Collection entries
--*--
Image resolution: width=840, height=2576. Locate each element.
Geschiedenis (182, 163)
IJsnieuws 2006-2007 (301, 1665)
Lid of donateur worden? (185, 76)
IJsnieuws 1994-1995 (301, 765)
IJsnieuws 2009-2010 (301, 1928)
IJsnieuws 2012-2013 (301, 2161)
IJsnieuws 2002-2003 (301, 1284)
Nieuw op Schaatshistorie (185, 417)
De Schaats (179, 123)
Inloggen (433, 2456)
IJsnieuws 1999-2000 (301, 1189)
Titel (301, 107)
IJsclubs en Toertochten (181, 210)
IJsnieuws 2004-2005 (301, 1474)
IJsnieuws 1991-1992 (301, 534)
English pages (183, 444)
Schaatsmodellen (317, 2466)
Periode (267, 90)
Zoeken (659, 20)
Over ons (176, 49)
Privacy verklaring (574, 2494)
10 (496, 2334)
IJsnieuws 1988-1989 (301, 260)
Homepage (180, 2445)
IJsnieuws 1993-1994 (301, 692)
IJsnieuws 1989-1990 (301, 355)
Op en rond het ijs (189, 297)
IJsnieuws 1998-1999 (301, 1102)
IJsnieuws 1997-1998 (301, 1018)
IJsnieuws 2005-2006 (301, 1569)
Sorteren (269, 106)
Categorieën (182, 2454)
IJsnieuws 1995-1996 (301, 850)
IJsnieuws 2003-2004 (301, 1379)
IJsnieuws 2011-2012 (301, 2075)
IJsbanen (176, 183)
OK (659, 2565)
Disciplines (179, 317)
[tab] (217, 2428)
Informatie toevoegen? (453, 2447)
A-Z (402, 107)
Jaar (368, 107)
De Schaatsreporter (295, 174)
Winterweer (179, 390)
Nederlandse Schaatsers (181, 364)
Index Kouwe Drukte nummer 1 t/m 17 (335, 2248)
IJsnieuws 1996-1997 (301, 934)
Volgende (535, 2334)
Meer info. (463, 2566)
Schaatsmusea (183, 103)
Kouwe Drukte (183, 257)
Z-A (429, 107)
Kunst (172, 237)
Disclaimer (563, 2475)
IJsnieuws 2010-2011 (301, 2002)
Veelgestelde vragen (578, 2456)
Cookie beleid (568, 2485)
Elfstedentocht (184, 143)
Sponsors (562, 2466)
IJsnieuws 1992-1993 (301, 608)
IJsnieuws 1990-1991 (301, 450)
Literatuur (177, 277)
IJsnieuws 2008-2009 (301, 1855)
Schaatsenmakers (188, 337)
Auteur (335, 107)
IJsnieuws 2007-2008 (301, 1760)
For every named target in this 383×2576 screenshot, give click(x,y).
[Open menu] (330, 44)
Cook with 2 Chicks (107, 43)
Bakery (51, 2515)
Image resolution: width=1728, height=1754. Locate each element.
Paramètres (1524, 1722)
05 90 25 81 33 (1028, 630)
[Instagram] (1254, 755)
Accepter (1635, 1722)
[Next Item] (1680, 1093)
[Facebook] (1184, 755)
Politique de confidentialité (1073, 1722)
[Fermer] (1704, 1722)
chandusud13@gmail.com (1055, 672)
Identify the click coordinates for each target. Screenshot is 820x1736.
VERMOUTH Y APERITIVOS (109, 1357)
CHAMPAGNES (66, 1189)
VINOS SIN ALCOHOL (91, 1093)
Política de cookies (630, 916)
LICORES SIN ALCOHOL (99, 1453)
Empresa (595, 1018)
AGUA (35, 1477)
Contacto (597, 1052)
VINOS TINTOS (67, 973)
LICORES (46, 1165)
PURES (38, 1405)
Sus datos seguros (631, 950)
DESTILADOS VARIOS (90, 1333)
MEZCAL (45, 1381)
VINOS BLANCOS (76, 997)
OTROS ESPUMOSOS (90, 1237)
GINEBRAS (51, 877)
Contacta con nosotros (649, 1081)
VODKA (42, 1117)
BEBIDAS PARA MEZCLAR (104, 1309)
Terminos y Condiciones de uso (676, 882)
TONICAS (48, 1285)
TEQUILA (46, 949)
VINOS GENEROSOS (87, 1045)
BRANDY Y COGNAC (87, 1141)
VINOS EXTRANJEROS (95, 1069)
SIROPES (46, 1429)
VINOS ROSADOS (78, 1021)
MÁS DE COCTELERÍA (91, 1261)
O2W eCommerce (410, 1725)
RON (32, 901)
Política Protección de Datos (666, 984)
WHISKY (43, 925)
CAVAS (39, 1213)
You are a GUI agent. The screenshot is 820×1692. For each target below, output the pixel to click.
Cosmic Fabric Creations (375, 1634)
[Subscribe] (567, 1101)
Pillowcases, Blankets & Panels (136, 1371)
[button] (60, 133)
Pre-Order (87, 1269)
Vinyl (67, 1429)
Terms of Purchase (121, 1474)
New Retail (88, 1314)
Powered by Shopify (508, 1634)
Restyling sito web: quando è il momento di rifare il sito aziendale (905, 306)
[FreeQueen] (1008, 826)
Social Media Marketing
--*--
- _PROBLEM REQUIREMENTS_
Return a word-for-word copy of the lines above from the one holding "Homepage (180, 2445)" through the one holding "Index Kouwe Drukte", with both of them included and nothing besides.

- _WRITTEN ANSWER_
Homepage (180, 2445)
IJsnieuws 1993-1994 (301, 692)
IJsnieuws 1989-1990 (301, 355)
Op en rond het ijs (189, 297)
IJsnieuws 1998-1999 (301, 1102)
IJsnieuws 1997-1998 (301, 1018)
IJsnieuws 2005-2006 (301, 1569)
Sorteren (269, 106)
Categorieën (182, 2454)
IJsnieuws 1995-1996 (301, 850)
IJsnieuws 2003-2004 (301, 1379)
IJsnieuws 2011-2012 (301, 2075)
IJsbanen (176, 183)
OK (659, 2565)
Disciplines (179, 317)
[tab] (217, 2428)
Informatie toevoegen? (453, 2447)
A-Z (402, 107)
Jaar (368, 107)
De Schaatsreporter (295, 174)
Winterweer (179, 390)
Nederlandse Schaatsers (181, 364)
Index Kouwe Drukte nummer 1 t/m 17 (335, 2248)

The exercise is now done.